If you’ve spent much time with a public choice economist, you’ve likely heard about “concentrated benefits and dispersed costs.”

The idea is that many indefensible government programs, subsidies, and tax breaks survive year after year because the few who derived the “concentrated benefits” from these goodies are very vocal about maintaining them. It’s in their interest to do whatever they can to maintain these handouts or special deals.

Meanwhile, the costs are so widely dispersed that the average taxpayer has little incentive to do much to fight the bad ideas.

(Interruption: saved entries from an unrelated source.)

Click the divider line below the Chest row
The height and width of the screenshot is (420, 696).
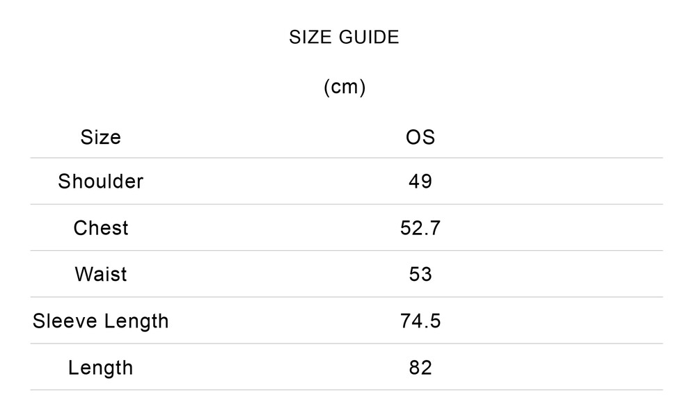(x=347, y=250)
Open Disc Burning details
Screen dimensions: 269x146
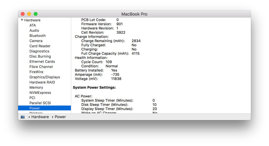pyautogui.click(x=40, y=57)
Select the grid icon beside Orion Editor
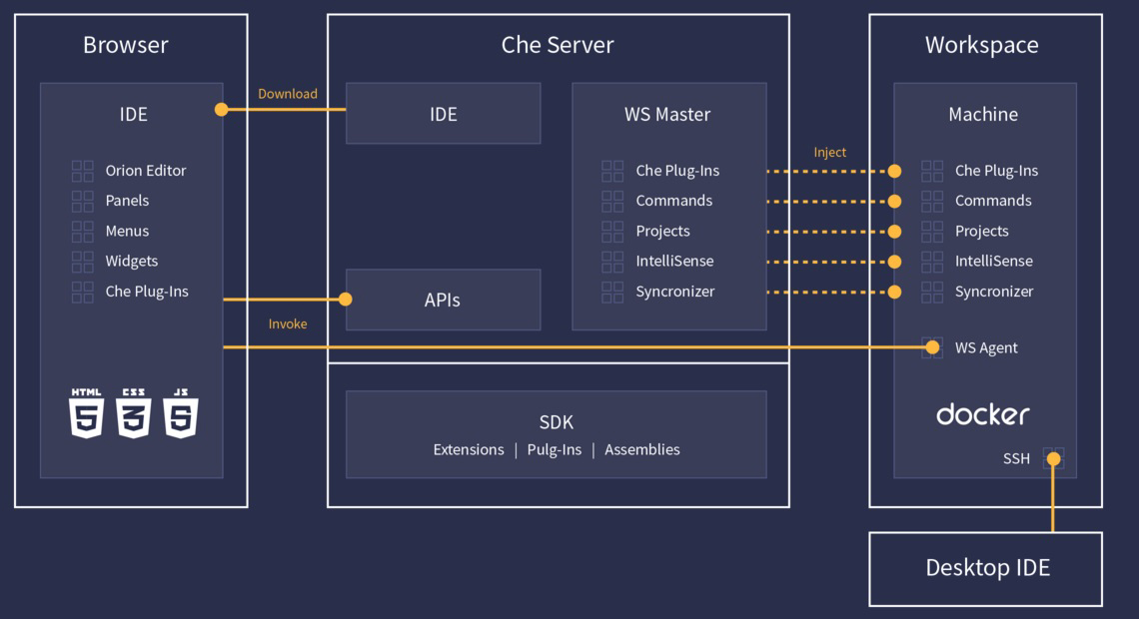This screenshot has width=1139, height=619. click(x=83, y=171)
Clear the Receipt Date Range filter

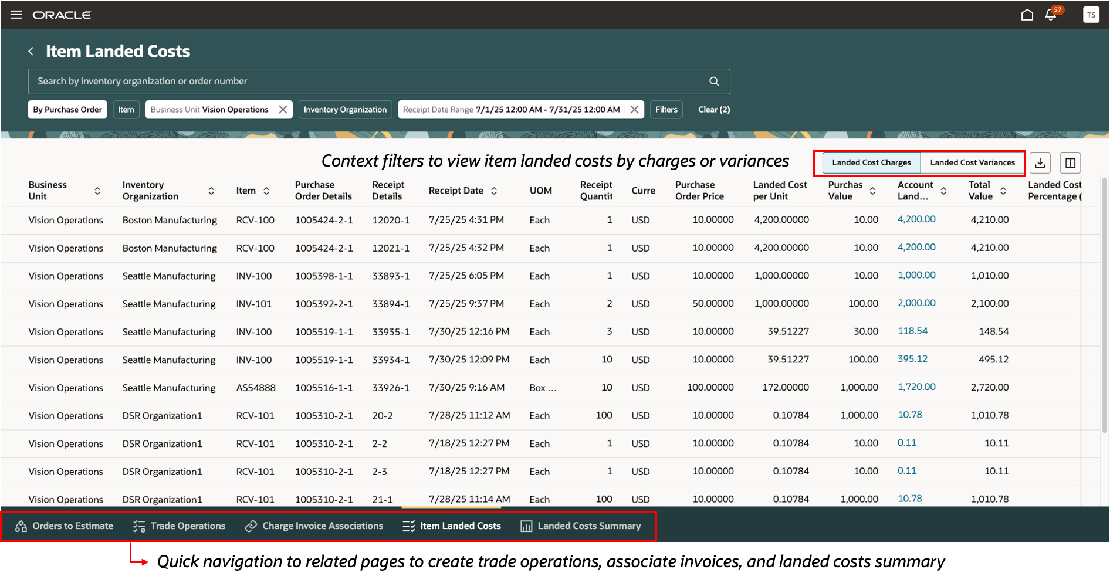(634, 110)
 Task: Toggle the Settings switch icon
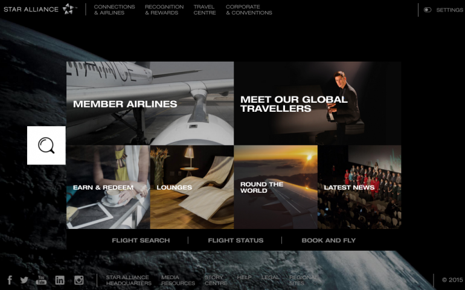point(428,10)
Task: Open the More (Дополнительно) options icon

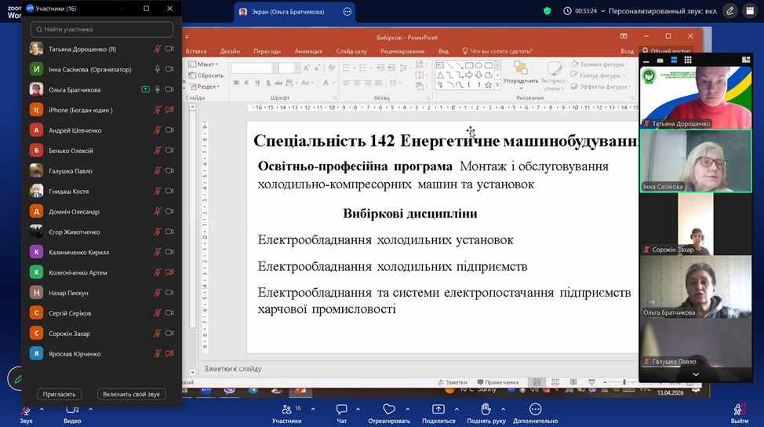Action: 535,410
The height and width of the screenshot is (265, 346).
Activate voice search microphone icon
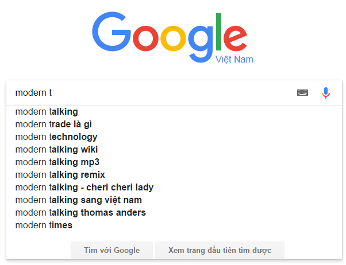point(326,93)
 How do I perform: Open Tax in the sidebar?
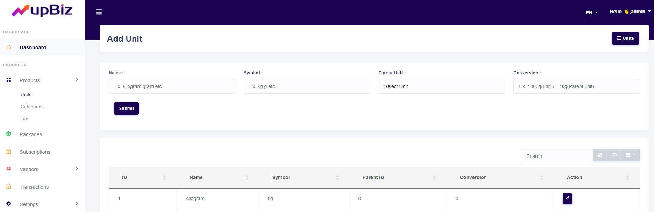click(x=24, y=119)
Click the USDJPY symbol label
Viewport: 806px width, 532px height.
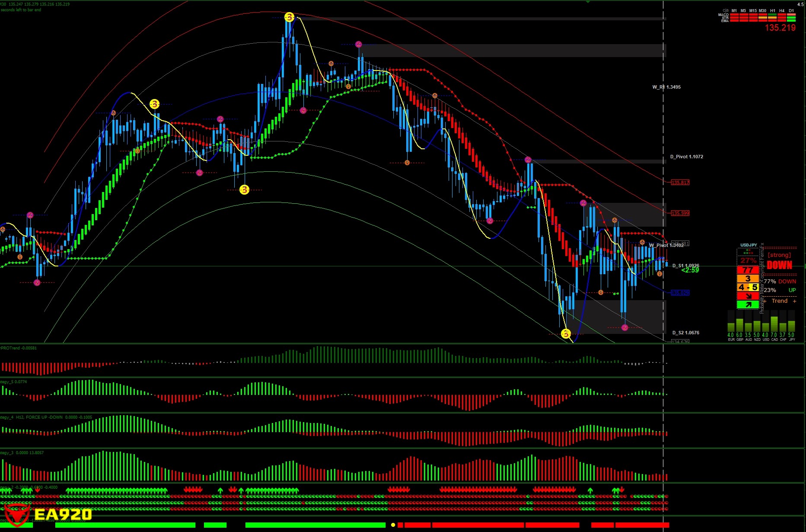click(749, 245)
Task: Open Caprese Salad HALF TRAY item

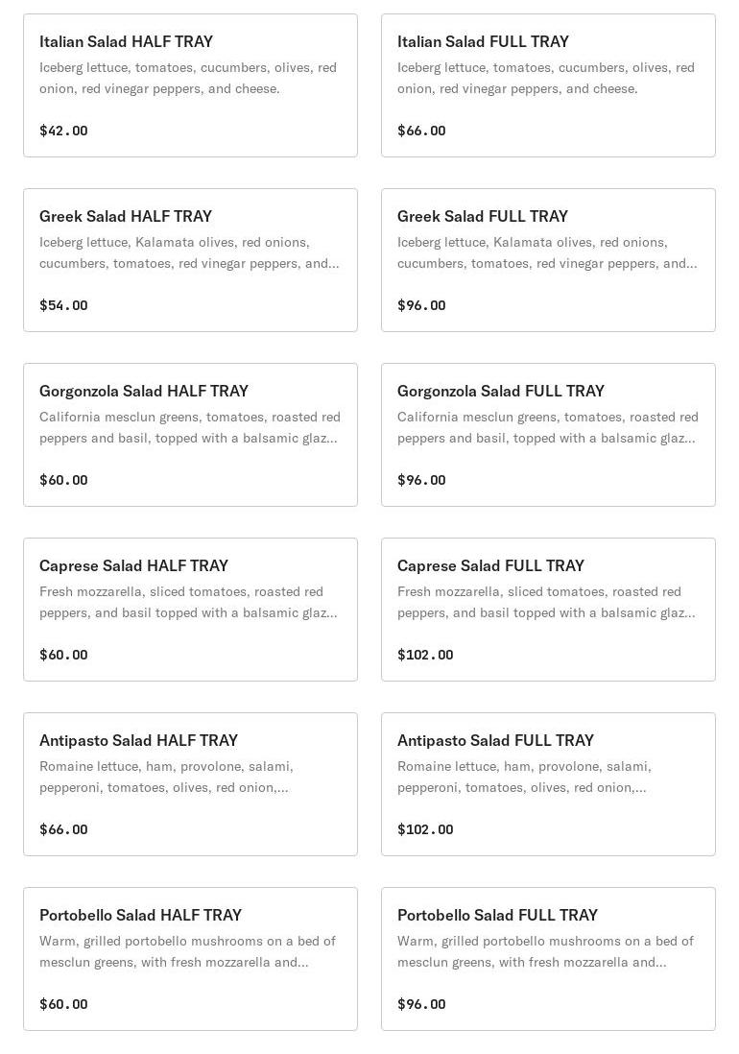Action: click(190, 610)
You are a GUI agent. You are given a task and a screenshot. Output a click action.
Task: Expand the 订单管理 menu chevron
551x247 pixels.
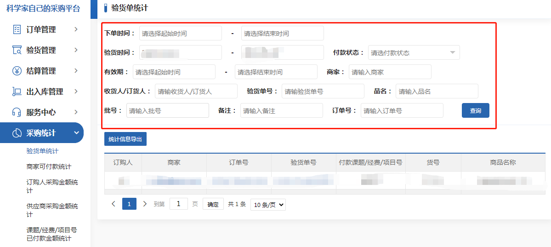pos(76,29)
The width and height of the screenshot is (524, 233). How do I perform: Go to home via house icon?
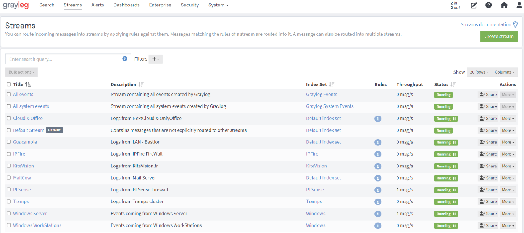[504, 5]
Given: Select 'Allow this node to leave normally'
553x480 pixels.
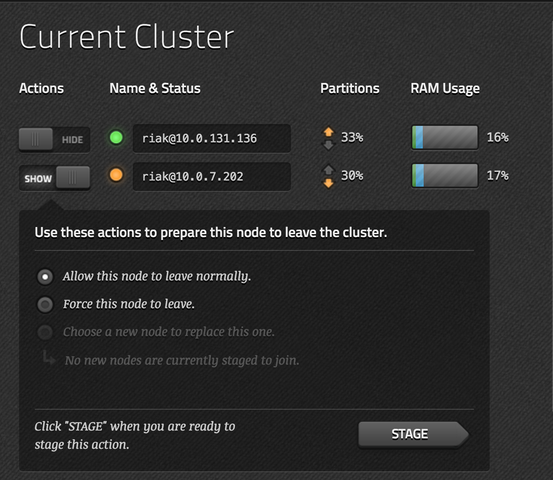Looking at the screenshot, I should (x=45, y=277).
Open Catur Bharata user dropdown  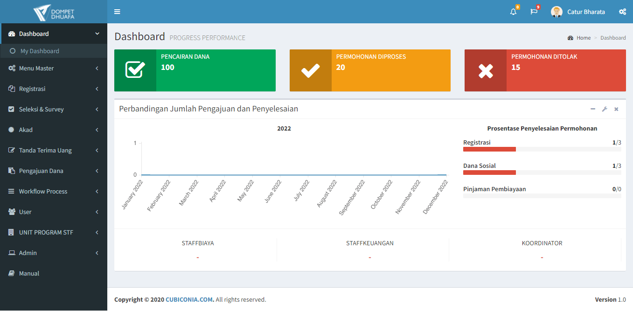[x=578, y=12]
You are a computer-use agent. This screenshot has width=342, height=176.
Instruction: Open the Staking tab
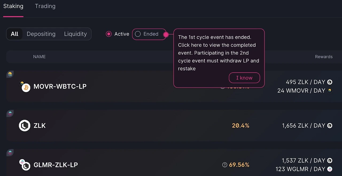click(x=13, y=6)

The latest Bloomberg Businessweek offers a good example of this phenomenon:

U.S. lawmakers in both parties are seriously weighing proposals that could shave from $4 trillion to $6 trillion from the U.S. budget over the next decade. For America’s lobbying class, that’s the equivalent of a Category 5 storm warning. So the pinstripe brigade representing interest groups as diverse as ethanol producers, defense contractors, and hospital chains has descended on the nation’s capital in recent weeks to ensure their tax breaks and subsidies are spared. Some 2,000 real estate agents parachuted into Washington the week of May 8 to defend the tax deduction homeowners receive on mortgage interest. Thousands of farmers who want to forestall cuts in agriculture subsidies have also been buttonholing their representatives. “I can’t remember anything close to this,” says Howard Marlowe, president of the American League of Lobbyists in Alexandria, Va., who during three decades as a Washington lobbyist has seen his share of budget battles.